I explained how things work in the United States and that free 
expression is the hallmark of a free society. You cannot force people 
to think alike by suppressing independent thought. You cannot force 
people to be patriotic by denying them the right to speak.
    We should think about the human rights situation in Cuba--in 
China--in Yugoslavia--as we consider whether, for the first time ever, 
we are going to restrict the rights enjoyed by Americans under the 
First Amendment.
    Supporters of this proposed amendment insist that we can draw the 
line at this amendment. I am not so sure. If we prohibit people from 
criticizing the government by burning a flag, why not stop them from 
burning a cross, or a bible, or a copy of the Constitution? Why not 
prohibit other forms of political expression?
    Make no mistake about it: this proposal is directed at restricting 
political speech. We are being asked to say that it is okay for the 
United States government to suppress at least some political expression 
merely because we find it offensive. And when governments like that of 
Cuba or China decide that certain forms of political expression are 
offensive and should be prohibited, when they prosecute their pro-
democracy dissidents or jail journalists who criticize their leaders, 
what will we say then? If it is okay for the United States to 
criminalize an unpopular form of political expression why should other 
countries not do the same with respect to expression they find 
offensive?
    The United States is the most powerful country in the world in 
large measure because it is the most free. We are a world leader in the 
struggle for human rights, including the right to freedom of speech for 
all. This administration and past administrations, Democrat and 
Republican, have strongly criticized foreign governments that limit 
free speech, censor the press and suppress other fundamental human 
rights. If we succumb to the temptation of silencing those who express 
themselves in ways that we find repugnant, what example do we set for 
ourselves and others around the world?
    Americans respect their flag. No change to the Constitution is 
necessary to establish respect for the flag or for the values of 
freedom and responsibility that this nation holds so dear. All of us 
here today respect the flag. We will tomorrow. And in all of the 
hearings, all of the debate that we have devoted to this topic over the 
past eight or nine years, not one single person has testified that they 
respect the flag less because a protester has burned it, sewed it in 
the seat of his pants, or misused it in a work of what they say is 
``art.''
    Not one single person has testified that they love our country less 
because Americans are free to express themselves in this manner, a way 
that is repugnant to many of us. If our love of country or respect for 
its fundamental principles was so weak that it could be diminished by 
such an act, that would be cause for alarm. We know that it is not.

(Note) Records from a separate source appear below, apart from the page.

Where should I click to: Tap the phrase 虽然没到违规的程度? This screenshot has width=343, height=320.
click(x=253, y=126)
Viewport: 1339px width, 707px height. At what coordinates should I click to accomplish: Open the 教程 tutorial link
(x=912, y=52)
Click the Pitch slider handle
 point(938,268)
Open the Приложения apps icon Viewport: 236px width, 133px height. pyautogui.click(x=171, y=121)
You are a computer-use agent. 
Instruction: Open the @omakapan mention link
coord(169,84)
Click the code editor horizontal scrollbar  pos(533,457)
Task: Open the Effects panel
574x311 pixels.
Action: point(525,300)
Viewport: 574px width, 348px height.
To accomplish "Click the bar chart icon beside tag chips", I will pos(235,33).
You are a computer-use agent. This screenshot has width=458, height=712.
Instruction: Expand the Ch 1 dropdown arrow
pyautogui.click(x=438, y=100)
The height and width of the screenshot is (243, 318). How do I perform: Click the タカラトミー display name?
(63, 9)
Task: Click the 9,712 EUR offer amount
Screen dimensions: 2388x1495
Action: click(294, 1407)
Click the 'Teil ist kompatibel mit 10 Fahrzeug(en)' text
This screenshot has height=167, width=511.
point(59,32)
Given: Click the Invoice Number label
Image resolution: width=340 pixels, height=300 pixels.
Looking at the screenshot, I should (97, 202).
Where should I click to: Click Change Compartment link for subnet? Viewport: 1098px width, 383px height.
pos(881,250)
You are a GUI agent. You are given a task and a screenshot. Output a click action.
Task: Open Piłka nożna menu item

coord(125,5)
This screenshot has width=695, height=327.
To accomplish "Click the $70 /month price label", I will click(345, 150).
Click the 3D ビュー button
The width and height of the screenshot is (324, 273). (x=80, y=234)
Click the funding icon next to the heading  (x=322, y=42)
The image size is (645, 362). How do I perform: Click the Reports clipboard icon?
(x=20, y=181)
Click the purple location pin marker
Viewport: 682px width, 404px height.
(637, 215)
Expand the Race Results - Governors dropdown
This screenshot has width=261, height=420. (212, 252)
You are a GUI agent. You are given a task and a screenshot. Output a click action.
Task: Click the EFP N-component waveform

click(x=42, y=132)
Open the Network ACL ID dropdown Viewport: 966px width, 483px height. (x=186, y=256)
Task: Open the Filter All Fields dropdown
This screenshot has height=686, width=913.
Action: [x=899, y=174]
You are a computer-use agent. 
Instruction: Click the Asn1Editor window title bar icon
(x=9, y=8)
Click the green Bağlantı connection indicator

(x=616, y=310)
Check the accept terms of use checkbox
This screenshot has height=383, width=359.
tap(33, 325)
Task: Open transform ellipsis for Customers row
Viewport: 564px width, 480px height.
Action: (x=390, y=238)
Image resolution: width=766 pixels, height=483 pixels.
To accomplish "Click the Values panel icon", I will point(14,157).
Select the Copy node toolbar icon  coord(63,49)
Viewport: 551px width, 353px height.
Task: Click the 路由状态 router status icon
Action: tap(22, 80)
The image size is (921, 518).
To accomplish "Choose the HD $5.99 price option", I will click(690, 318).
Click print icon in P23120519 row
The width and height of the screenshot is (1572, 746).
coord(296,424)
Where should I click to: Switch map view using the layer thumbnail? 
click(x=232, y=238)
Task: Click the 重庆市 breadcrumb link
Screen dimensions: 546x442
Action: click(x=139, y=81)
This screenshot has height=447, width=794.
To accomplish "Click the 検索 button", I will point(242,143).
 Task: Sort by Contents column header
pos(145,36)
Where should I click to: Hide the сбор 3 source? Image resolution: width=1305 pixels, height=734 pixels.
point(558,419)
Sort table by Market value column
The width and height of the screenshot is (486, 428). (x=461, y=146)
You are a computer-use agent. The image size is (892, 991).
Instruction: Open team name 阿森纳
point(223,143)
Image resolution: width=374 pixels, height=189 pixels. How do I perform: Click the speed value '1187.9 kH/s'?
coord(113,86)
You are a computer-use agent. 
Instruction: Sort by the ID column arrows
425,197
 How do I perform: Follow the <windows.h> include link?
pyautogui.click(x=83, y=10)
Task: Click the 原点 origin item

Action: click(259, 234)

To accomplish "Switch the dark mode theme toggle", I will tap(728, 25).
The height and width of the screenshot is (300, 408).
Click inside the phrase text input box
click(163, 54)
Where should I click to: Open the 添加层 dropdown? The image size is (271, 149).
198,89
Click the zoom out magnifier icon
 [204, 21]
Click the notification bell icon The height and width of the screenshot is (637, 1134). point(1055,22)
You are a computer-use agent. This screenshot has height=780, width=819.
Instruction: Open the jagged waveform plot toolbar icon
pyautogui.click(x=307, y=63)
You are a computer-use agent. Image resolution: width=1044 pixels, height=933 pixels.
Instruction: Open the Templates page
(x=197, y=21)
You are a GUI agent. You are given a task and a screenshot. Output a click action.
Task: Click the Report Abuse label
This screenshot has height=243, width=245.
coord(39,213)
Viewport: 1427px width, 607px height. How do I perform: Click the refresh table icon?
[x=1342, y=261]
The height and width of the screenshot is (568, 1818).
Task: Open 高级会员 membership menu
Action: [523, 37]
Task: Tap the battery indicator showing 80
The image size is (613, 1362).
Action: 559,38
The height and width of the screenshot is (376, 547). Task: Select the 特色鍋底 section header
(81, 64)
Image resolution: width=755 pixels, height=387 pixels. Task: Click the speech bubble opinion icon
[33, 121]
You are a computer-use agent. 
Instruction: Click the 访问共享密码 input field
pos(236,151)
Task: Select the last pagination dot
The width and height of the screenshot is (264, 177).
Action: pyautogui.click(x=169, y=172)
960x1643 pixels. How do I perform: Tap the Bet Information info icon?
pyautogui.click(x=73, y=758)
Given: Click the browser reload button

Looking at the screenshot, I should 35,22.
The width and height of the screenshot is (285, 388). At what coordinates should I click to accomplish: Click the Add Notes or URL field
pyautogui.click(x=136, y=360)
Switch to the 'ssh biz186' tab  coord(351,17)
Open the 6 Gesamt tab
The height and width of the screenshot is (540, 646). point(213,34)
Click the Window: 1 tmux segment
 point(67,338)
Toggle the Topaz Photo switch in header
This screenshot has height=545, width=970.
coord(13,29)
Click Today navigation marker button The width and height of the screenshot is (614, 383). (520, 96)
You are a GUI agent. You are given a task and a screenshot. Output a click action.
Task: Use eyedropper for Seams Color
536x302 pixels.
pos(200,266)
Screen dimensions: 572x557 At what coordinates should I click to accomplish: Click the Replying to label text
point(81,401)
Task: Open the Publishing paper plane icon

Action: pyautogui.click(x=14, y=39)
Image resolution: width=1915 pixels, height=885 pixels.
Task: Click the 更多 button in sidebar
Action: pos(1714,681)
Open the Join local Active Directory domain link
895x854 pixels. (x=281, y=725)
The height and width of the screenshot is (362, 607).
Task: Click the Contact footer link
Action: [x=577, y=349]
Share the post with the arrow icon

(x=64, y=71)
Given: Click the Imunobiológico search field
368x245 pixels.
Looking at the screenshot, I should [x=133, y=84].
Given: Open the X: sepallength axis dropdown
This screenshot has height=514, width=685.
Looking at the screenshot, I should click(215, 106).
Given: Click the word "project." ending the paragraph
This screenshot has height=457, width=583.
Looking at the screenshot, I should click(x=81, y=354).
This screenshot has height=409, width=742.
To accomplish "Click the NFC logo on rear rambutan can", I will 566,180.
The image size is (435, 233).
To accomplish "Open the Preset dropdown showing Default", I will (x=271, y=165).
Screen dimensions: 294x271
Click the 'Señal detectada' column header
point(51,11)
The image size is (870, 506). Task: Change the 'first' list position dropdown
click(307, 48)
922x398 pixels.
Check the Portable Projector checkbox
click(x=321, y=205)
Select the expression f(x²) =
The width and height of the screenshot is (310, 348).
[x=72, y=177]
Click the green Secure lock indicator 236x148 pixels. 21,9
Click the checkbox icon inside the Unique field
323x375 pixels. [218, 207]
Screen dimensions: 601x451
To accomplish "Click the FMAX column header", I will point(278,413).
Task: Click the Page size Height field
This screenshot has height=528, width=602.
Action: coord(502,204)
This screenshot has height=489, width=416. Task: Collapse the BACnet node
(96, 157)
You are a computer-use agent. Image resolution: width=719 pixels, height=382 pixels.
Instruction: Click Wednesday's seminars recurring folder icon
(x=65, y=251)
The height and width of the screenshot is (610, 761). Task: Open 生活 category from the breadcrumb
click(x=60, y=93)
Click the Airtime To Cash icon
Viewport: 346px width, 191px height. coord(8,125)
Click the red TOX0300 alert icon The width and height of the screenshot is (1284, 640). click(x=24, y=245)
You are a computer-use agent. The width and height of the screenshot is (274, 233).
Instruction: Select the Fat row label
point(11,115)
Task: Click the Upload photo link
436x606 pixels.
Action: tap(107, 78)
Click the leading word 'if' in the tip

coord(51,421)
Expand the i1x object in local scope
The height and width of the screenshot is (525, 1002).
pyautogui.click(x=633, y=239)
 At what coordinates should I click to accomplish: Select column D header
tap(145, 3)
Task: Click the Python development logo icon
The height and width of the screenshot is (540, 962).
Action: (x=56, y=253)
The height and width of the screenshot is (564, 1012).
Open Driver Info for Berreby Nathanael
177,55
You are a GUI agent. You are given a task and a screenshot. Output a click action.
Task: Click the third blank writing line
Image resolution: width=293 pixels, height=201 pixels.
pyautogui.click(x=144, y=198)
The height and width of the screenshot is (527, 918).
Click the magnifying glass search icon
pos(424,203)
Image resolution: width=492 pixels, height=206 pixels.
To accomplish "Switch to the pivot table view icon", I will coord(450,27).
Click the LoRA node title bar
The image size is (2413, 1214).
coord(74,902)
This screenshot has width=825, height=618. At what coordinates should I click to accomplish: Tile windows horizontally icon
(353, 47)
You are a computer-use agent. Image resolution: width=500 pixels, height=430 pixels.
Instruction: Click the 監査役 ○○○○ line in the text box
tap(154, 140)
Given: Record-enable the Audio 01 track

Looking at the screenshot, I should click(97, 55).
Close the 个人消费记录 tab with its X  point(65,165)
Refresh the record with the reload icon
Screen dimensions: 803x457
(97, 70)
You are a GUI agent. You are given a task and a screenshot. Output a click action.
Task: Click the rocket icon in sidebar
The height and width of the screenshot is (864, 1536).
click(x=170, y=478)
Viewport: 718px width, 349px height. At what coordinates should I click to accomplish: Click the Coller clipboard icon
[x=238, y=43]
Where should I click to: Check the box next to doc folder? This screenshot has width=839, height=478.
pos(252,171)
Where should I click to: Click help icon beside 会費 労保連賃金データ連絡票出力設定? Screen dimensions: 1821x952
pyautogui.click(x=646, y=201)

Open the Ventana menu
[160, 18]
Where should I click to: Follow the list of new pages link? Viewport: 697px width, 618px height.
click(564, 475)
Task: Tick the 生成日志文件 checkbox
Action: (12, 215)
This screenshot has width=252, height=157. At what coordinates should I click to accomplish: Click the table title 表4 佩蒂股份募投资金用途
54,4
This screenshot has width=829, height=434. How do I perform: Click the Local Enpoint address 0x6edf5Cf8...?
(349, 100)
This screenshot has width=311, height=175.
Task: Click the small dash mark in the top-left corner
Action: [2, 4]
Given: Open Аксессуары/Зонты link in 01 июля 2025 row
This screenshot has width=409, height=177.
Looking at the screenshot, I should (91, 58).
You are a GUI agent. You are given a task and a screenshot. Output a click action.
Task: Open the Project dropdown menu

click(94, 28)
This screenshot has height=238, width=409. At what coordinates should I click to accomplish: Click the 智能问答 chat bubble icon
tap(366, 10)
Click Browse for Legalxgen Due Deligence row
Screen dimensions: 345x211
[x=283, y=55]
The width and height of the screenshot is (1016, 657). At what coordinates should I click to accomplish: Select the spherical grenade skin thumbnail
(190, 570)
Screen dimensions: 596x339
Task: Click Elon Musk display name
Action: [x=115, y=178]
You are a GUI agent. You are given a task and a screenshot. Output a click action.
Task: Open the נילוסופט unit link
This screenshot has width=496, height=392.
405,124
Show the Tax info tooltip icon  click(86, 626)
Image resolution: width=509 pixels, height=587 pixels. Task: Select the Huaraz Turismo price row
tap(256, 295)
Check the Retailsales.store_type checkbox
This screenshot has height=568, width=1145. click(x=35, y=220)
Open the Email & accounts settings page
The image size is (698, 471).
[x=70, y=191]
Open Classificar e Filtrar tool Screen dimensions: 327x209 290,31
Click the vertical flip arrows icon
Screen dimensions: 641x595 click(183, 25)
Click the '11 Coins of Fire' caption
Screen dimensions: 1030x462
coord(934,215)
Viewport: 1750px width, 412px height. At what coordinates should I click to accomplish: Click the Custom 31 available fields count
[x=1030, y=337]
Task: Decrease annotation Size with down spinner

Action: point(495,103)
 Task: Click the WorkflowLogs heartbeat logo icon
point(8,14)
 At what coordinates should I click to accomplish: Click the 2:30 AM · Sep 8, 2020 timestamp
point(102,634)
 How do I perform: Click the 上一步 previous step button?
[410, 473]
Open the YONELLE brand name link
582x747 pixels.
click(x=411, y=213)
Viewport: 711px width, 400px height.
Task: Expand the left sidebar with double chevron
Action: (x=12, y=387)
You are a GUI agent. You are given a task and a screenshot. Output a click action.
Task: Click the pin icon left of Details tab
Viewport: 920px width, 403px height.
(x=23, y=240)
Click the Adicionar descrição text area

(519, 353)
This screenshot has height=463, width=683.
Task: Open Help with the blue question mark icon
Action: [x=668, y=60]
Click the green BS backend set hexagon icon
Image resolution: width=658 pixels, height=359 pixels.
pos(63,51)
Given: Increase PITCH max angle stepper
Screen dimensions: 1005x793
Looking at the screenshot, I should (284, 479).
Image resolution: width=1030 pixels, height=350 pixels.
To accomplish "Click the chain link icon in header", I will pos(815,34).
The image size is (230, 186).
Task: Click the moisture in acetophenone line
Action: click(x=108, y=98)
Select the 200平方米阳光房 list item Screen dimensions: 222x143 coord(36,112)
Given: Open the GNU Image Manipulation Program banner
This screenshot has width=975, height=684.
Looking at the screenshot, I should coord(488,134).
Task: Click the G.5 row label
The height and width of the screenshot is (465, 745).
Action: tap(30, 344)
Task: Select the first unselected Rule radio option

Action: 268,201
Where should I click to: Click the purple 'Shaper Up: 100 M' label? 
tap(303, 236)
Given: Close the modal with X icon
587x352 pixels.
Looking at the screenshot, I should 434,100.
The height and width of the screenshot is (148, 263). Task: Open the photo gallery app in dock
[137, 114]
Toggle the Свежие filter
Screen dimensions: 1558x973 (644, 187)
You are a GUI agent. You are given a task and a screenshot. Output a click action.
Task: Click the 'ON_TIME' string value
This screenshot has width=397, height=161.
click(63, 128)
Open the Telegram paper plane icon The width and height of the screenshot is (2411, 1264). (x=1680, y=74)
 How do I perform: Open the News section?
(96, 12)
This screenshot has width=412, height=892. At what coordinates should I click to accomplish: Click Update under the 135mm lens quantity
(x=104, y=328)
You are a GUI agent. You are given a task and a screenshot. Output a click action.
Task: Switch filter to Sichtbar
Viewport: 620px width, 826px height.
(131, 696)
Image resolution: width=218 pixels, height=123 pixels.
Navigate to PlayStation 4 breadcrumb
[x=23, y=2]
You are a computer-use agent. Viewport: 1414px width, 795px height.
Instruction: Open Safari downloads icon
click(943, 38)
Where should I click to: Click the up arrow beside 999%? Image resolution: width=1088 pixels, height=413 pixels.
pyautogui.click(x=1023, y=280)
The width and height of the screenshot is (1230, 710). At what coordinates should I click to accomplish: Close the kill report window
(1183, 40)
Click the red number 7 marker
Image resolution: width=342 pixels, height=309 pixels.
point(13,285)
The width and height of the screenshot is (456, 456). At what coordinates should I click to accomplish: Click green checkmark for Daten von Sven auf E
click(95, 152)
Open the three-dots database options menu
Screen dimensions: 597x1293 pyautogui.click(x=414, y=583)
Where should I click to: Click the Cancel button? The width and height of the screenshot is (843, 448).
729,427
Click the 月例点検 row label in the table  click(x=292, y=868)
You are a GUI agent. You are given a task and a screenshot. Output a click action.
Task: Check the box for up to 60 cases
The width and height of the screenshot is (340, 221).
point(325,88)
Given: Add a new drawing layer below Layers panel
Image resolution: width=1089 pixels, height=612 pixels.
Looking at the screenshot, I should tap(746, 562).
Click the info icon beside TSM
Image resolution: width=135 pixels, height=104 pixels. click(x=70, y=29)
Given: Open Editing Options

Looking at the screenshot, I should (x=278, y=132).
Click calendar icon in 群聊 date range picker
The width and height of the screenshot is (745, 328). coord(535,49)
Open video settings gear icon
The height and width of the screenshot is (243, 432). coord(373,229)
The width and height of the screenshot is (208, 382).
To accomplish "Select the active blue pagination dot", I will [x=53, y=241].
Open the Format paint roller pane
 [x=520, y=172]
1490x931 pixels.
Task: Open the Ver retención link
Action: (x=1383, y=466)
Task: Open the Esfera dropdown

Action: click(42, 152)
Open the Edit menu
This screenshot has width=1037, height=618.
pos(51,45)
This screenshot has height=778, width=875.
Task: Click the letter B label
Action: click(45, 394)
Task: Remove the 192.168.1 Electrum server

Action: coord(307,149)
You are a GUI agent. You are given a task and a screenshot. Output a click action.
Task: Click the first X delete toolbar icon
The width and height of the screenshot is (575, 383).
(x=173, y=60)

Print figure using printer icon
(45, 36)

    The truth is just the opposite. On those rare occasions when we 
seen someone disrespect our flag the overwhelming majority of Americans 
are reminded of how much we love that flag, how much we love our 
country, how much we cherish freedom. We are reminded of what unifies 
us and what this country stands for and the values it honors and fights 
for here and around the world.
    I have no lack of faith in the American people and in their love 
and respect for the flag, this country and others' rights of 
expression. We respect and love our country for what it is, not because 
we are told to respect it. We do not love our country because we would 
be punished if we did not.
    A constitutional amendment would do nothing to increase actual 
national unity. If anything, it would erode our unity by eroding the 
Bill of Rights, which is the glue that binds us together as a nation.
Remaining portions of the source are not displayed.